Your assignment |
Pull every line containing the word "computer" out of the material below.

[Opening Excerpted records section]

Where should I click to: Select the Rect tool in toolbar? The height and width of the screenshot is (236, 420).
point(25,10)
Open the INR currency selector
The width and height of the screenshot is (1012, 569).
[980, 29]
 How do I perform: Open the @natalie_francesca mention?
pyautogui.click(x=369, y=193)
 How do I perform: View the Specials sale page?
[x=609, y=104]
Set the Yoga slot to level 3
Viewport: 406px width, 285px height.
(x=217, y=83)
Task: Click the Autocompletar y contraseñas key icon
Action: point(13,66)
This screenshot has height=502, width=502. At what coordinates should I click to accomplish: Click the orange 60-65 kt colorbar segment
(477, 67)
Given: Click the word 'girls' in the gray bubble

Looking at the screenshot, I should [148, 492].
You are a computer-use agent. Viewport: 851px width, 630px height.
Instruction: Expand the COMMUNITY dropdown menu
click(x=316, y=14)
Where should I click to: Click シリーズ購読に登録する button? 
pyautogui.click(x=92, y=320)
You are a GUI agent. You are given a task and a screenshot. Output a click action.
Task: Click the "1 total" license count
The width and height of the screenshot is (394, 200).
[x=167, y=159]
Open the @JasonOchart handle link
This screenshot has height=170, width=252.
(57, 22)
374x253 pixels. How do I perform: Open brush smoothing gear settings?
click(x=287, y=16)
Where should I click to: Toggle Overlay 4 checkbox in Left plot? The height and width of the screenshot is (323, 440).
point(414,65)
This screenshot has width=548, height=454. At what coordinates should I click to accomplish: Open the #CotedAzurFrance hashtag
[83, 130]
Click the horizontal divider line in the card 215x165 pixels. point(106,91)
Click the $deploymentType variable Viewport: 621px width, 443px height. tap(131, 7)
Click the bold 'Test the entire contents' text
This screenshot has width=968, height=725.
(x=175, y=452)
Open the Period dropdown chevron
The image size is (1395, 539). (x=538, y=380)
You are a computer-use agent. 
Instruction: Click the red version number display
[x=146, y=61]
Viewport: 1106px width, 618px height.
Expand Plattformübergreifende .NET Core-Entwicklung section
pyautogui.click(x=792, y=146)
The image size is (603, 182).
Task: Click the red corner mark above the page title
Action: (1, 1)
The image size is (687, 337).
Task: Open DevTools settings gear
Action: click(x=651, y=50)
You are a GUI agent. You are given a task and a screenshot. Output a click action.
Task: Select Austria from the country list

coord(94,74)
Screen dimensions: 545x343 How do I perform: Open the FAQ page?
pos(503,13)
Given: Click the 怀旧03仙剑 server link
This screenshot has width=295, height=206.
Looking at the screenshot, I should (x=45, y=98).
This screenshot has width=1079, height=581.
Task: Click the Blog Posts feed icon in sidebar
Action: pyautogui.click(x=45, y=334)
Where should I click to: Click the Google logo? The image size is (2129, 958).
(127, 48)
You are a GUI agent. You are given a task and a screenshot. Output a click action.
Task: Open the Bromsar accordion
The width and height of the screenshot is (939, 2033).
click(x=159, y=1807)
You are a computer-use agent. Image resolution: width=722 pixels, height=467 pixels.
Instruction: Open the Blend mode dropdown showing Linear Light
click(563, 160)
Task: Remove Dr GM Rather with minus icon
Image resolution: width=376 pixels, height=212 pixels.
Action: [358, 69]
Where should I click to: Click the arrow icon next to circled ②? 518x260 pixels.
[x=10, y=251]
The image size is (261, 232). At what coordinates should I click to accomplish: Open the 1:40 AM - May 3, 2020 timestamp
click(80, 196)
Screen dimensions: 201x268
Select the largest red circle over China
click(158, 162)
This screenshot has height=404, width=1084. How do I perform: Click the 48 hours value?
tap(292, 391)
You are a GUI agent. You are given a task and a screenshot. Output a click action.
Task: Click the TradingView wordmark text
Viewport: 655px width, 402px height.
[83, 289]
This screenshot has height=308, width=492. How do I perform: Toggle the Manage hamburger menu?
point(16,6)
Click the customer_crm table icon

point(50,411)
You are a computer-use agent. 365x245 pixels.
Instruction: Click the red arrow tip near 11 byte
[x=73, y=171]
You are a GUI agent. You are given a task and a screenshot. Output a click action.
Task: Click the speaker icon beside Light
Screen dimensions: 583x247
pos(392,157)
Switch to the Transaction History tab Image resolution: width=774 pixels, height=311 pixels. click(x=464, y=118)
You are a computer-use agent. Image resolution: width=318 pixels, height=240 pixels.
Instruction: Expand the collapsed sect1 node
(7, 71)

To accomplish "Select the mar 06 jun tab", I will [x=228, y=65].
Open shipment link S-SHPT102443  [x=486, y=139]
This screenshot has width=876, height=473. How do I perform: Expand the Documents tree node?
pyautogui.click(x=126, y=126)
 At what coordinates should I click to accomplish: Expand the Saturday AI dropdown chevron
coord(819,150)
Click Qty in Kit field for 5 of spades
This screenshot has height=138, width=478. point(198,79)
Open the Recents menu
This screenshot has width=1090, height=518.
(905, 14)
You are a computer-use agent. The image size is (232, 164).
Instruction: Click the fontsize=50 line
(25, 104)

[Closing Excerpted records section]

Your response |
You are a computer-use agent. Viewport: 851px width, 630px height.
You are a computer-use agent. 
You are a computer-use agent. Image resolution: width=722 pixels, height=467 pixels.
You are a computer-use agent. 365x245 pixels.
You are a computer-use agent. Image resolution: width=318 pixels, height=240 pixels.
You are a computer-use agent. The image size is (232, 164).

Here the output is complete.